Lord Martin Rees is the UK’s Astronomer Royal, and is based at the University of Cambridge. His most recent books are If Science is to Save Us, and The End of Astronauts, co-authored with Donald Goldsmith.

We human beings may be near the end of Darwinian evolution – no longer required to become the fittest to survive – but technological evolution of artificially intelligent minds is only just beginning. It may be only one or two more centuries before humans are overtaken or transcended by inorganic intelligence. If this happens, our species would have been just a brief interlude in Earth’s history before the machines take over.

That raises a profound question about the wider cosmos: are aliens more likely to be flesh and blood like us, or something more artificial? And if they are more like machines, what would they be like and how might we detect them?

Not like us

Many assume that human beings are the peak of intelligence, but it’s possible that our species may represent a stage on the path towards minds that are more artificial. This could explain why the cosmos seems so empty of life like us. If an evolutionary transition to non-organic intelligence is inevitable across the Universe, our telescopes would be most unlikely to catch human-like intelligence in the sliver of time when it was still embodied in that form. It is perhaps more likely that the aliens would be the remote electronic progeny of other organic creatures that existed long ago.

In the classic movie The Day The Earth Stood Still, one of the aliens is a robot – but still humanoid (Credit: Getty Images)

The prospect of inorganic alien intelligence raises some striking possibilities. If these beings are out there, they would act and think totally differently to us. They may not want to be detected. Indeed, their intentions may be impossible to fathom. To quote Charles Darwin, “A dog might as well speculate on the mind of [Isaac] Newton.” However, we might deduce a few things.

For one, non-organic intelligence may have no use for an atmosphere, or the planet on which they originated. Interstellar voyages – or even intergalactic voyages – would hold no terrors for near-immortals.

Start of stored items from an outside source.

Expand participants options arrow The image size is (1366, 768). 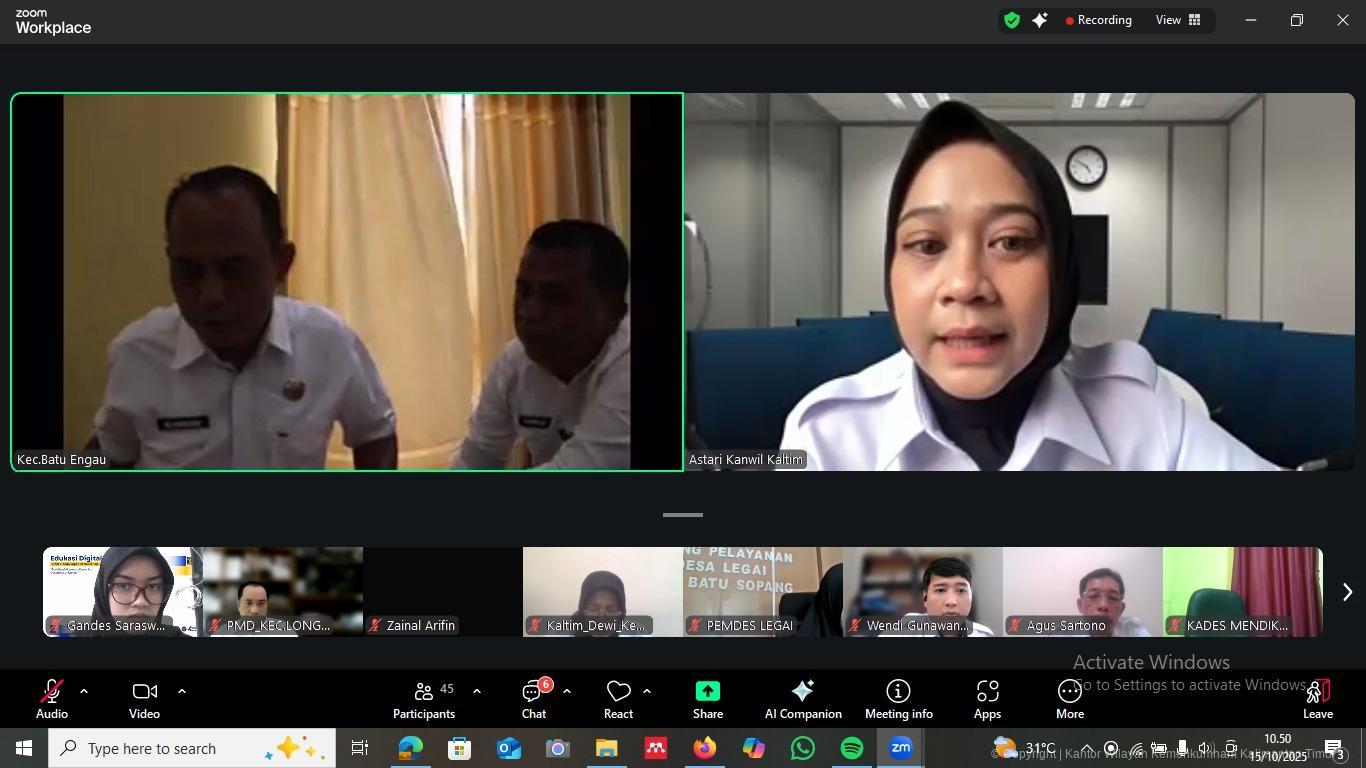[x=477, y=691]
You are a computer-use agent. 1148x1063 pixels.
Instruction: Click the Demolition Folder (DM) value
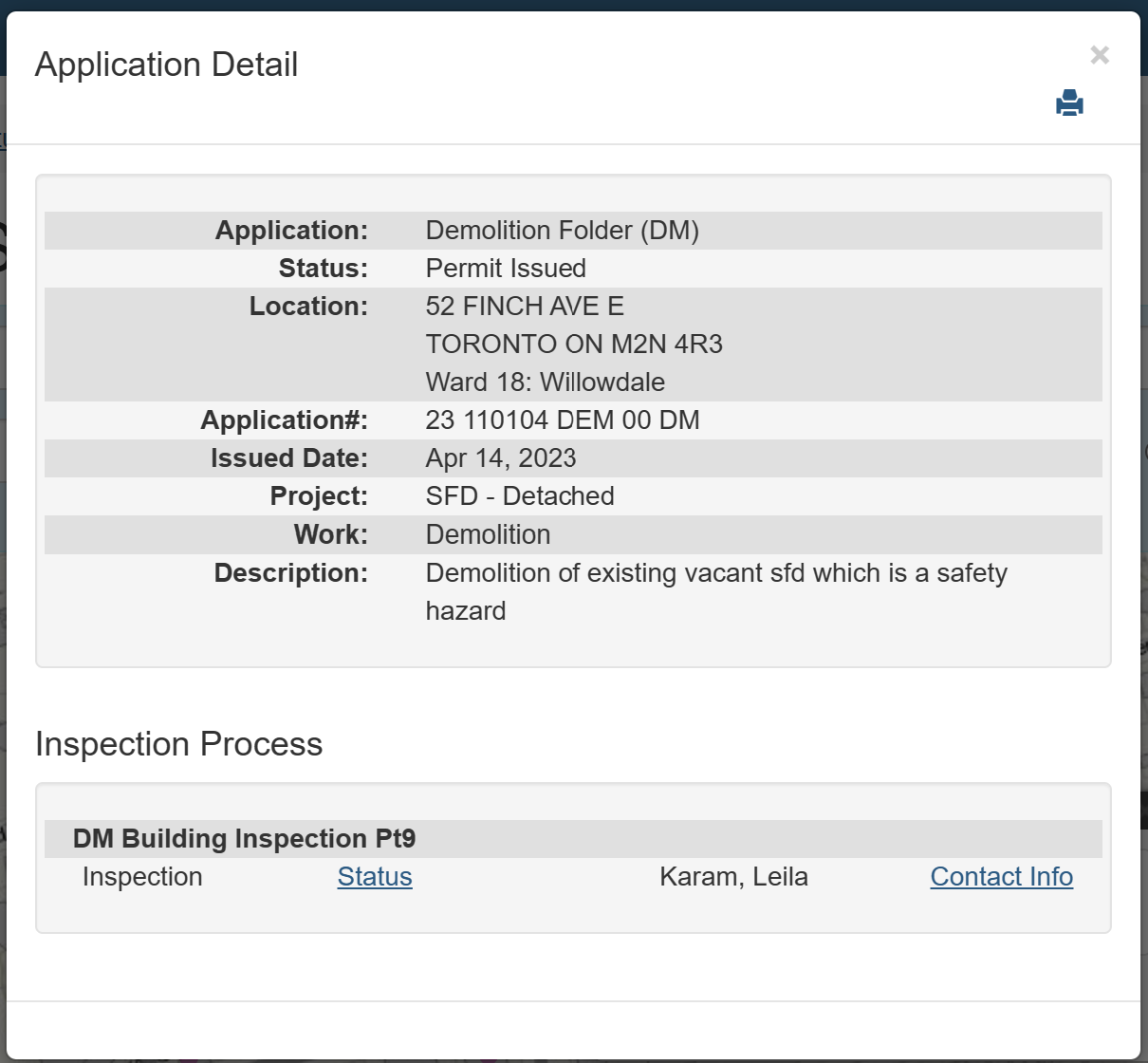point(563,231)
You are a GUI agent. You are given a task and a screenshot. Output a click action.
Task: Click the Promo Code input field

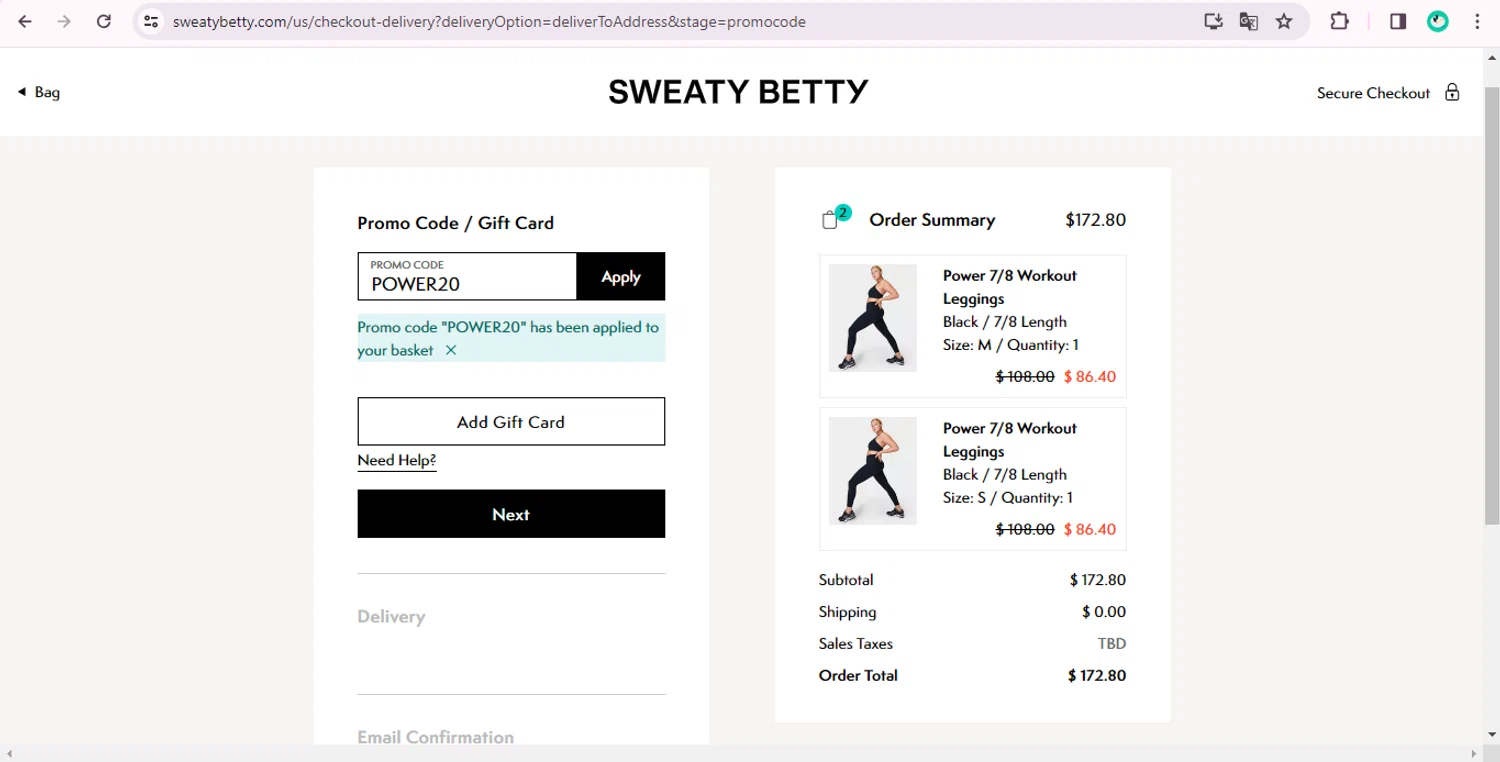click(x=467, y=276)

Indeed, they may prefer to live in zero-gravity, because there you can make very large, very lightweight objects. If you wanted to build a huge, elaborate gossamer-thin structure to harvest energy, for example, it’s easier in space than on a planet.

It’s also not obvious that they would need to live in orbit around a star. Perhaps they’d have new ways of getting energy that we just can’t envisage yet. If they have silicon-based brains, they might realise that the energy needed for processing “bits” is less at low temperatures, so they would expend less energy in colder regions away from planetary systems. They might even choose to hibernate for billions of years until the cosmic microwave background – the leftover radiation from the Big Bang – is further cooled by the continuing expansion of the Universe.

We look to the galaxies for life, but could AI aliens live in the cold inbetween? (Credit: STScI/Nasa)

They may not have the same base desires as us. We have evolved through Darwinian pressures to be an expansionist species. Selection has favoured intelligence but also aggression. But if Darwinian pressures do not apply to these artificial entities, there’s no reason why they should be aggressive. They may just want to think deep thoughts.

The fact we haven’t seen any, and haven’t been invaded by them, doesn’t mean there’s nothing out there. They may simply be more contemplative. We can’t assess whether the “great silence” of the cosmos signifies their absence, or simply their preference.

We also can’t assume that they’d even be a “civilisation”. On Earth, this term connotes a society of individuals: in contrast, ET might be a single integrated intelligence.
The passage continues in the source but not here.